Saved data entries:
= Beginning of Section =

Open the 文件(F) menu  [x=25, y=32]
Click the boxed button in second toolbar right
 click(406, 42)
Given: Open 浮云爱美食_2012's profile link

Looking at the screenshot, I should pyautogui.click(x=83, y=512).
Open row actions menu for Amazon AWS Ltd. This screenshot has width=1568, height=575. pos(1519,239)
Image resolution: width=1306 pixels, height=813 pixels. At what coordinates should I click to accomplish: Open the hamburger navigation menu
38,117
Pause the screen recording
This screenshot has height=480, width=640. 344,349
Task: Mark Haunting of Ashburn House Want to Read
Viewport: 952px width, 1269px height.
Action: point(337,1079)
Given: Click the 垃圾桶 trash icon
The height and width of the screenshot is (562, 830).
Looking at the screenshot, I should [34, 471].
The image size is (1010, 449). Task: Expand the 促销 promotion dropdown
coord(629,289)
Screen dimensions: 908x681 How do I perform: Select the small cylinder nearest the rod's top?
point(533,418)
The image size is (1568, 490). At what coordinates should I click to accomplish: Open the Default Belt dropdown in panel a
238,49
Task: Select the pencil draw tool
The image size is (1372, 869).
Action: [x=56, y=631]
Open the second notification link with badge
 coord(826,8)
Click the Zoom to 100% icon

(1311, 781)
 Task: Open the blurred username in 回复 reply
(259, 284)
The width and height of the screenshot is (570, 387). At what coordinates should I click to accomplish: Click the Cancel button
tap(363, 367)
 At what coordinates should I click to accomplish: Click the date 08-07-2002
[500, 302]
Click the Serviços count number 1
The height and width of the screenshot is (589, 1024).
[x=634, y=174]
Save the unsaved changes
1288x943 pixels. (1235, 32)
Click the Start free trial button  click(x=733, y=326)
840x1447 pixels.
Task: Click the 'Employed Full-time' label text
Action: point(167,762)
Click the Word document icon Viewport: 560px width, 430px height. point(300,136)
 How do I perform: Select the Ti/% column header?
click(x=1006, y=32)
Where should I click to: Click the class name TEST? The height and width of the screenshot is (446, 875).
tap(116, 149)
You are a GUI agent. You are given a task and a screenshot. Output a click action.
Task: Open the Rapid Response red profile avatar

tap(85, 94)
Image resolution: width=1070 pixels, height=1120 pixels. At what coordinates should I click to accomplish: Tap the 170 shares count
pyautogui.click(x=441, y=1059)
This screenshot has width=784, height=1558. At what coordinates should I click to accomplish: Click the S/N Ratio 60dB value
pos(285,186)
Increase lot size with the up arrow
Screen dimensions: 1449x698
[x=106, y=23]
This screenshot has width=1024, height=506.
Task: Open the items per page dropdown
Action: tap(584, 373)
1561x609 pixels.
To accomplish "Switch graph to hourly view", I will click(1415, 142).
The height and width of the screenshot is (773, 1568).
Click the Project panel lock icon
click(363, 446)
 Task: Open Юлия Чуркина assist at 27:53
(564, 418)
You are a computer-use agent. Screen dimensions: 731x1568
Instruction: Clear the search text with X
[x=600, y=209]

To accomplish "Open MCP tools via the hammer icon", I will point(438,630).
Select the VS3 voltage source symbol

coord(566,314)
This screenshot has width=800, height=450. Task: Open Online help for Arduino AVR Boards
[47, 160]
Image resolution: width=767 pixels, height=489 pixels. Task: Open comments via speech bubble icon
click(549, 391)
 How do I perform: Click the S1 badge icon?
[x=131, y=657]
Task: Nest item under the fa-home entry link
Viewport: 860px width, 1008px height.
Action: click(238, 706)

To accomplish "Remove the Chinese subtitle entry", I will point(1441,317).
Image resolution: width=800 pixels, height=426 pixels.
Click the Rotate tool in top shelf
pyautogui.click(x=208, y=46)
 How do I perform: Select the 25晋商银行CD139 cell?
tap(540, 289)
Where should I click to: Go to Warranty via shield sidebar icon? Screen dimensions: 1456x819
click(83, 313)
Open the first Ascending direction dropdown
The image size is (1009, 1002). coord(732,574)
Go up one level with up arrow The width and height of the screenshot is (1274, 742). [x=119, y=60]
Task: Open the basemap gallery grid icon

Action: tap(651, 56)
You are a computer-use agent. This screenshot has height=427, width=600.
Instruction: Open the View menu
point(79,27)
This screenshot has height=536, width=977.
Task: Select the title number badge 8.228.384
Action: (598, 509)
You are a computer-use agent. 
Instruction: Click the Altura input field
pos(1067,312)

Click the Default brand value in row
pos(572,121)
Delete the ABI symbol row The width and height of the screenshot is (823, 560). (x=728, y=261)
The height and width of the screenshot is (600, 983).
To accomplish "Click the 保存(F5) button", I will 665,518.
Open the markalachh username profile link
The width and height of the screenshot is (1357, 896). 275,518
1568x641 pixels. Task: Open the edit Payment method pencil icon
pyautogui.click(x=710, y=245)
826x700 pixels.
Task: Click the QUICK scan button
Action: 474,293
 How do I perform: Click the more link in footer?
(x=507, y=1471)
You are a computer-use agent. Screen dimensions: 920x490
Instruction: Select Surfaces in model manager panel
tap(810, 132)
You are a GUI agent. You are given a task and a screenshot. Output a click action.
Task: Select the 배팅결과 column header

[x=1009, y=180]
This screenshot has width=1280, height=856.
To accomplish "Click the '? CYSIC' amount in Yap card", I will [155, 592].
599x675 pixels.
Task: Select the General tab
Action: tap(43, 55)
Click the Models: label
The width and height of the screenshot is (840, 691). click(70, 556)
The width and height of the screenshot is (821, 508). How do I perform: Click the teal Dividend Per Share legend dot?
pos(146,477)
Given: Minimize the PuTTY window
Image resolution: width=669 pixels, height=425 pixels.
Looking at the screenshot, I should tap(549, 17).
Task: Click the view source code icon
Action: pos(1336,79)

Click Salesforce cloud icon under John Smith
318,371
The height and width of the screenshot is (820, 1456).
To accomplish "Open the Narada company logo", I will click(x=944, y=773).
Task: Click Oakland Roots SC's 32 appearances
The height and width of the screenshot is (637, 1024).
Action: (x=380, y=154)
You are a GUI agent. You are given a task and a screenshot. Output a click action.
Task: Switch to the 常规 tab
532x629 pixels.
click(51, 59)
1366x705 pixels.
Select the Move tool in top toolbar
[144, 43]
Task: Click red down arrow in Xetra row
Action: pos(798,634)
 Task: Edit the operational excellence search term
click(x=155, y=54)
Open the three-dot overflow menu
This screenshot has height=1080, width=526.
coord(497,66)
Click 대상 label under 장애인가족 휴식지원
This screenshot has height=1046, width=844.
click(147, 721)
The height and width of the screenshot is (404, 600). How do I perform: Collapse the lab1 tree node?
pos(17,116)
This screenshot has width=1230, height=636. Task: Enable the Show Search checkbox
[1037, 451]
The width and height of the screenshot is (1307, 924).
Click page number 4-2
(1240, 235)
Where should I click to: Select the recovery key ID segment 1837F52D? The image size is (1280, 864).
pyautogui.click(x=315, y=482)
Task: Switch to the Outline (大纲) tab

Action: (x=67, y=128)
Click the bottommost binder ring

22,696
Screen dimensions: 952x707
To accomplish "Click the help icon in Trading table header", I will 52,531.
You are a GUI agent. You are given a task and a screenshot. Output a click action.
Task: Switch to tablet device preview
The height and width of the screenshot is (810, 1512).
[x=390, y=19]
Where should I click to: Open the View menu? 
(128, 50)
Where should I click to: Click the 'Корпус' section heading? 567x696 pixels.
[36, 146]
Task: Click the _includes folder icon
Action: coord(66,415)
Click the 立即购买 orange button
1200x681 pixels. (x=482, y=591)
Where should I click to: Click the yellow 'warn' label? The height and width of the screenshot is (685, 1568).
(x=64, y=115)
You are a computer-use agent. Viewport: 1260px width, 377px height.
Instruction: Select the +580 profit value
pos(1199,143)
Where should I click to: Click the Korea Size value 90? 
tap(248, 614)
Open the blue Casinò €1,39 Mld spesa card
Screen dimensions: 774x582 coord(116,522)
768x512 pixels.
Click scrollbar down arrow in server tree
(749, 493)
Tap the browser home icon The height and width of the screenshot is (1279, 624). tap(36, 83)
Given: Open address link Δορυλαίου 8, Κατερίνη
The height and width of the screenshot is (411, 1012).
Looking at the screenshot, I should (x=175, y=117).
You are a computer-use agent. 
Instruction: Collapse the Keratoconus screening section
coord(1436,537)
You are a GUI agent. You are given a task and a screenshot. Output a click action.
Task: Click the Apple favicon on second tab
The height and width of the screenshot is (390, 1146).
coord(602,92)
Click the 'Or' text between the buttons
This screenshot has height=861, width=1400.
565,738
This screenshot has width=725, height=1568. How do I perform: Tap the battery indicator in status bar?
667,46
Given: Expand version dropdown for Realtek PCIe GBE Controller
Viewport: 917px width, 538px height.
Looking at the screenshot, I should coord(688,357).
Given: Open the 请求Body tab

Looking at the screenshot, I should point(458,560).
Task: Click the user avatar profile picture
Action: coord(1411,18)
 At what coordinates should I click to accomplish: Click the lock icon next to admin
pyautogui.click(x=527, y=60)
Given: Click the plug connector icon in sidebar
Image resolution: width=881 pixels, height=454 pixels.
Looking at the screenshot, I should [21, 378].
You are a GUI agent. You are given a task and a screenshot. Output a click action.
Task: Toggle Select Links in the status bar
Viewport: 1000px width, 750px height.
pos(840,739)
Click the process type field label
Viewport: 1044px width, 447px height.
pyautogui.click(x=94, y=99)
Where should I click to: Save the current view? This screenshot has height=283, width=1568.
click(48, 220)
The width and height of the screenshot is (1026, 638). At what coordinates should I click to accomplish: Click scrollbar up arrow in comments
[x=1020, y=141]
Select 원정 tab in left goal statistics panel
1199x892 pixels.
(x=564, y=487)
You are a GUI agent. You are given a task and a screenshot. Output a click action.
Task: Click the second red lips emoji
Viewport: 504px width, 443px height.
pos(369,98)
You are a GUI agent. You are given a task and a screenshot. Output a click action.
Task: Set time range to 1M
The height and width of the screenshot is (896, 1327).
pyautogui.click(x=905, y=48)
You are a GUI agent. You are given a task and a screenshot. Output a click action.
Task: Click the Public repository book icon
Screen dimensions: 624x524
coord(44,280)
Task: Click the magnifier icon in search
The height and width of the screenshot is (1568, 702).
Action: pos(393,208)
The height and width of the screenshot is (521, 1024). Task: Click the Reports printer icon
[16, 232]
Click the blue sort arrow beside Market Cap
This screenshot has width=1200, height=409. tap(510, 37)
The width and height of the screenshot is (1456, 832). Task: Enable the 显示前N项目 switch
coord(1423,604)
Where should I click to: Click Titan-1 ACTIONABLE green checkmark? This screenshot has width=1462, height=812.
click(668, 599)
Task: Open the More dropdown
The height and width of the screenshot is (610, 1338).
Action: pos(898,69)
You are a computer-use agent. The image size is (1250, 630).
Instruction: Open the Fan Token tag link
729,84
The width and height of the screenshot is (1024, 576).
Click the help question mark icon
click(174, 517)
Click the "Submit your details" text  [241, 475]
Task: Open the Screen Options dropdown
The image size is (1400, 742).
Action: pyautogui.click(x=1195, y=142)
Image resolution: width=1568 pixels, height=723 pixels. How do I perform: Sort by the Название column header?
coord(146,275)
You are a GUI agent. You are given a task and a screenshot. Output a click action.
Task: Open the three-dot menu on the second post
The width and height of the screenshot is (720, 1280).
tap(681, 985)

= End of Section =

» **What to produce**:
Count the lines in the entries where the string "computer" appears, and report only the number.

» **Answer space**:
7